For Virginia parents grappling with the very real consequences of blue state gender policies, it was a slap in the face. They can't even protect their kids from being raped in the public school bathroom thanks to the left's gender politics.
Ironically, that same day President Obama, while campaigning for McAuliffe in Virginia, told voters, "We don't have time to be wasted on these phony trumped-up culture wars, this fake outrage, [that] the right-wing media pedals to juice their ratings."
Trumped-up culture wars like a National Gender Strategy, released on that very day? Or fake outrage like a child being raped in the school bathroom?
These messages do little to increase support for McAuliffe among Virginia's K-12 parents.
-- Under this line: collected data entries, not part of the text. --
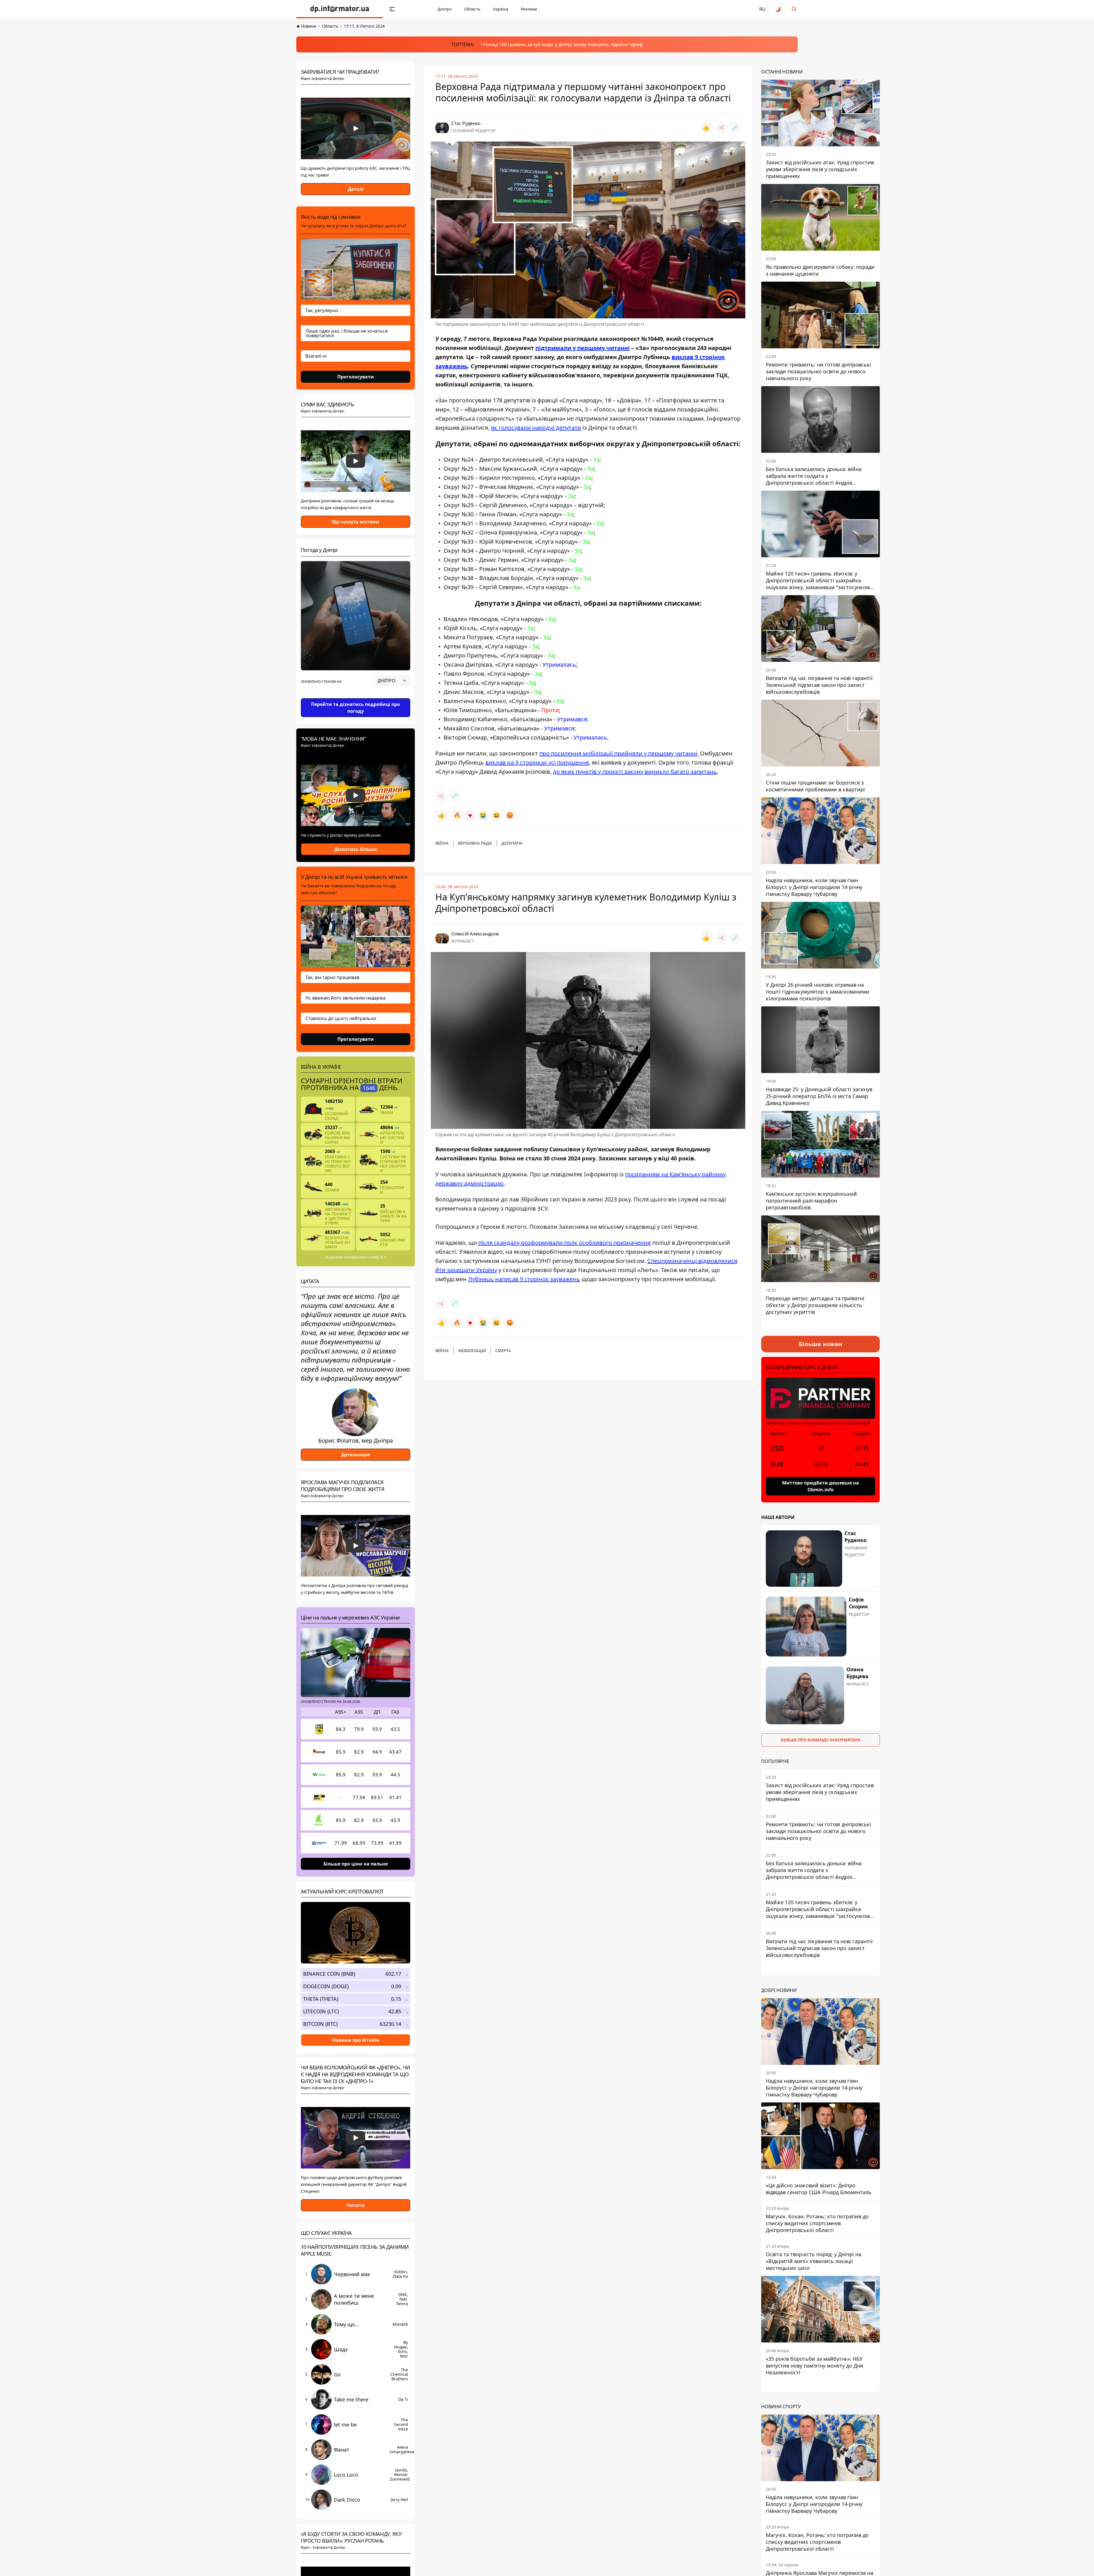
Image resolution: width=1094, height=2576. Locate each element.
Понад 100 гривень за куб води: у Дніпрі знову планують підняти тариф (563, 44)
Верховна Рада (475, 843)
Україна (500, 9)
Democrats probably wish they had a popular president they could bring in to be the closer in this race. But after a disastrous town hall and a series of new gaffes this week, (see here here, and here,) Biden is more of a liability now than ever before. Even McAuliffe has admitted, "We are facing a lot of headwinds from Washington."
Of course, McAuliffe may very well still win this race. The densely populated suburbs around the Washington, D.C. Beltway are statistically likely to come through once again to outnumber the votes of the rest of the state.
But the fact that this race is even close is a testament to the weakness of the Beltway messaging that is currently making the Biden administration so unpopular.